> **Exercise brief**
Exactly one number should make up the answer: how many lines of the listing contain the string "width".

> **Task inputs**
________________________

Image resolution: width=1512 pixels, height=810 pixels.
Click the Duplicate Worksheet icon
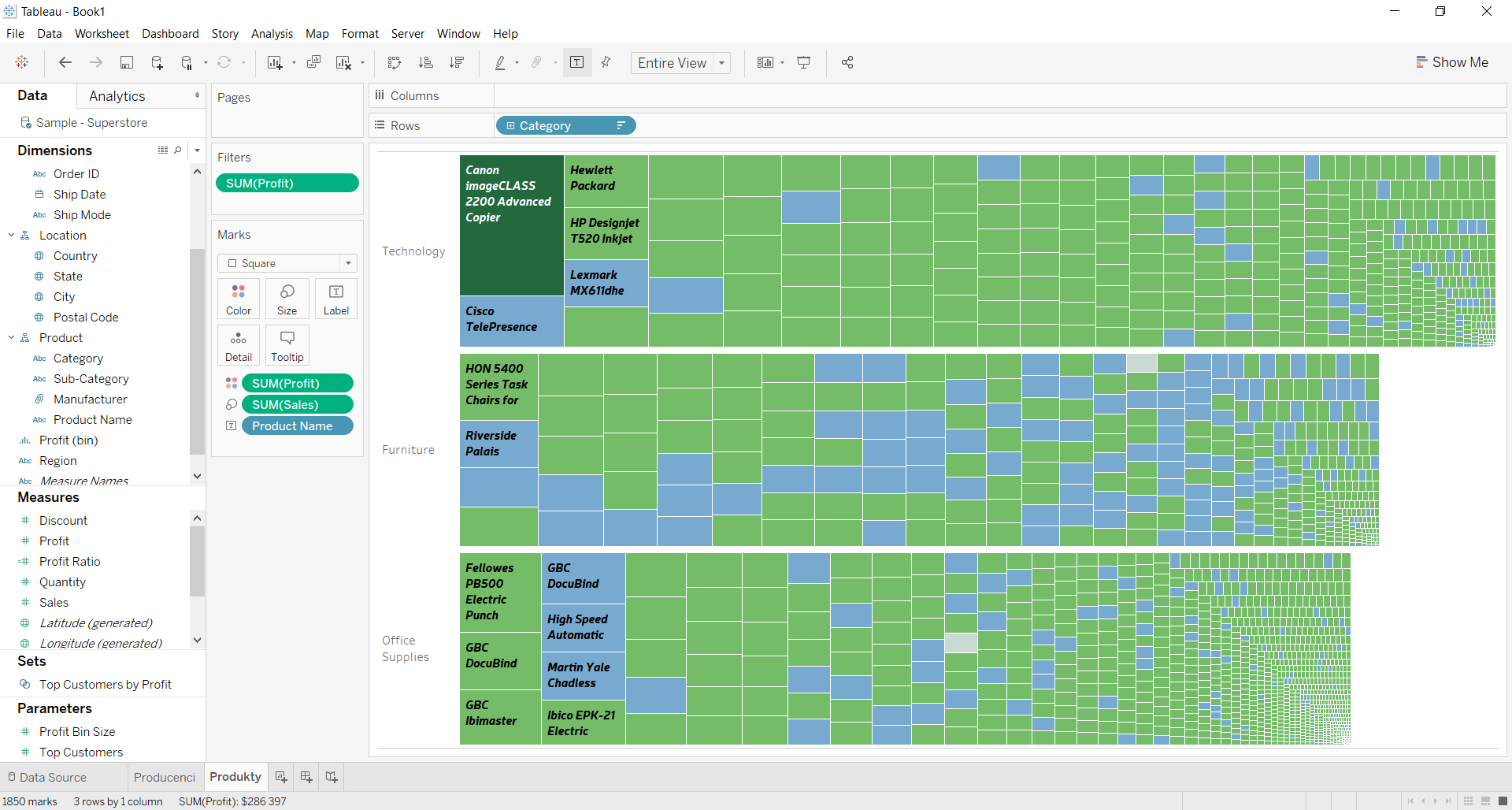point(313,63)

________________________

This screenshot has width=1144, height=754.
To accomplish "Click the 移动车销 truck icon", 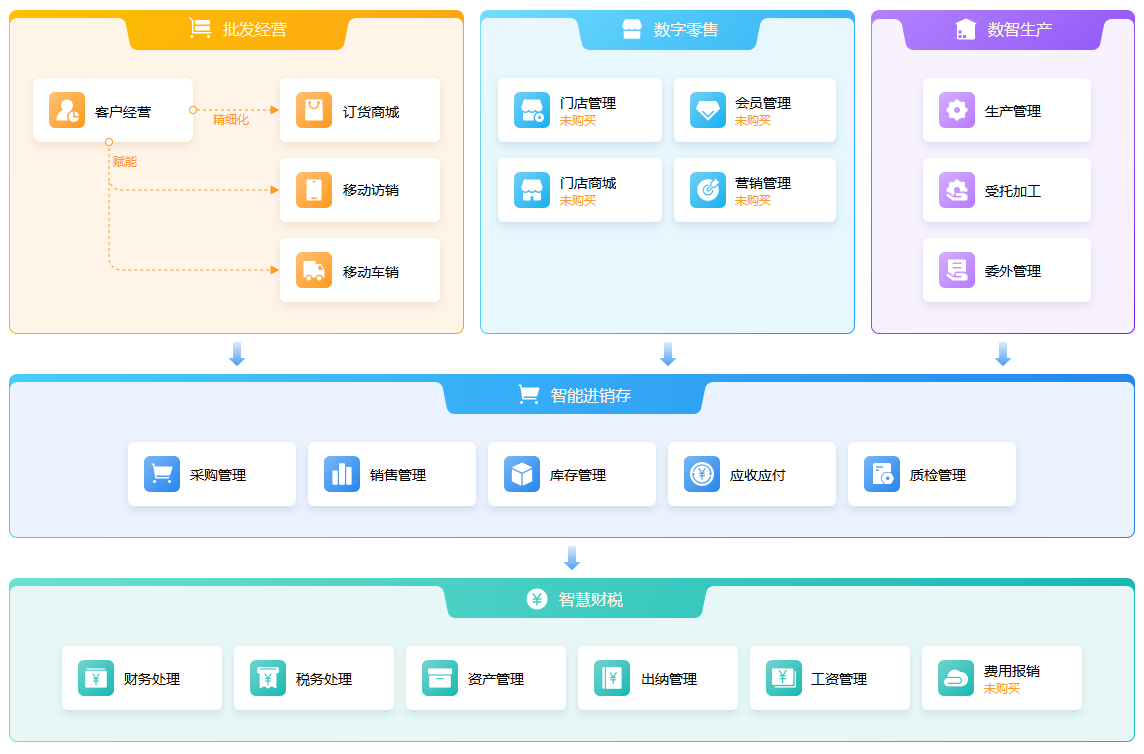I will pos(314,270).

________________________

> **Answer below**
2